Across the country, citizens were ordered to hunker in their homes to avoid catching a deadly virus even as some people thought it was nothing worse than a seasonal cold. In the midst of fear and sickness, politicians had to decide how to hold scheduled elections, and the global pandemic was subject to political spin.

The year was 1918 when a deadly flu outbreak gripped the nation, infecting about a third of the world’s population and killing 675,000 people in the United States alone.

That crisis, which was known as the Spanish flu, took place in a completely different time technologically and politically. But the reaction then, where local governments took charge and made decisions on how to proceed with voting, offer some guidance for the situation today as the pandemic arrives in a federal election year.

In the 1918 election — midterm contests, where President Woodrow Wilson’s Democratic Party was fighting to keep control of Congress — keeping polling places open was a patchwork of decisions by local officials.
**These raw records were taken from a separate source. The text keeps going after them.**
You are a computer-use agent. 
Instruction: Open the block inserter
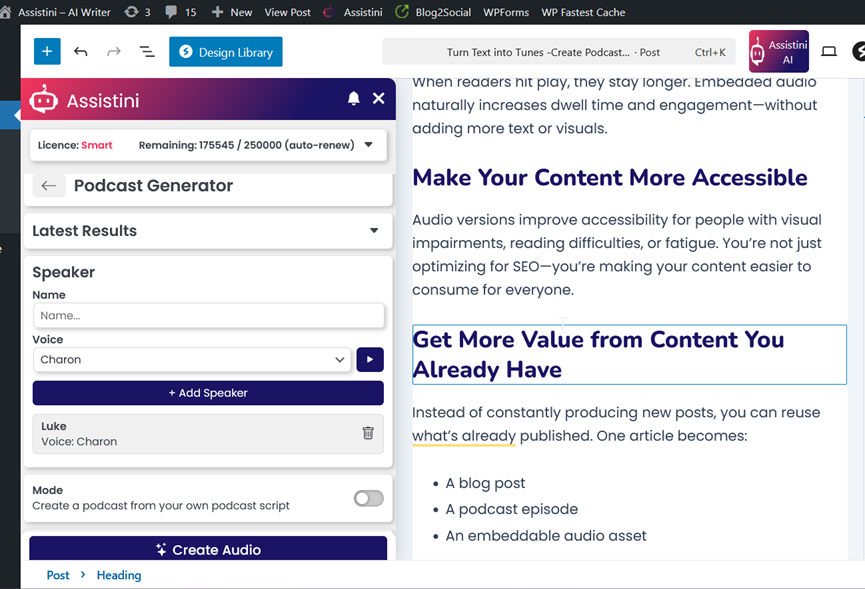point(47,51)
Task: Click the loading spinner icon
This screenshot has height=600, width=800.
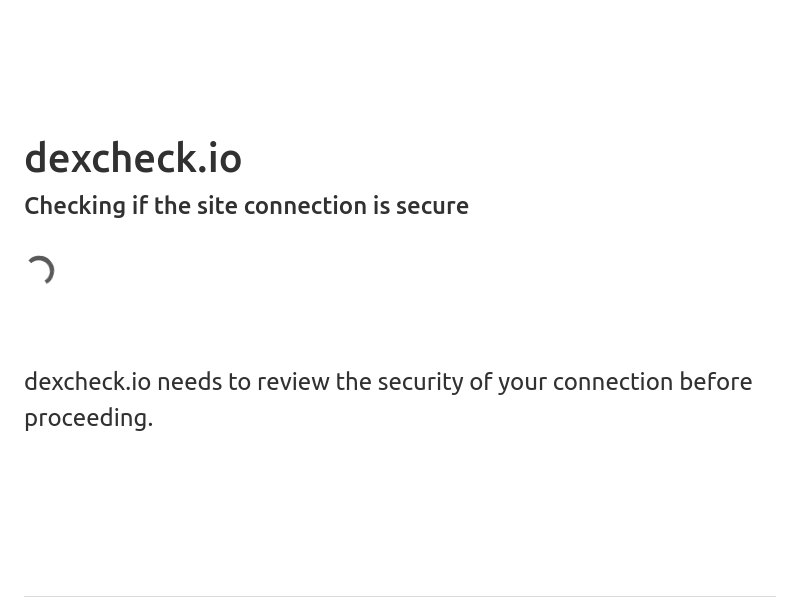Action: (x=40, y=270)
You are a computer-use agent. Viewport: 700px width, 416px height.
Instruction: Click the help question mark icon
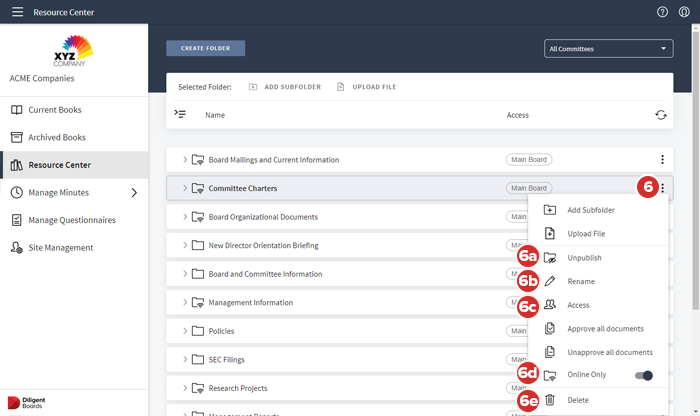pyautogui.click(x=662, y=12)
“Everything became this kind of wheeler-dealer hustle,” said Kristin Watkins, an expert in pandemics and director of grants at Pikes Peak Community College in Colorado Springs whose studies involved reviewing 1918 elections.

Throughout the nation’s history, wars, natural disasters and even terrorist attacks have disrupted campaigns. This crisis seems different. The enemy is invisible and comes as the country is politically divided, with splits that are starting to seep into government’s — and individuals’ — responses.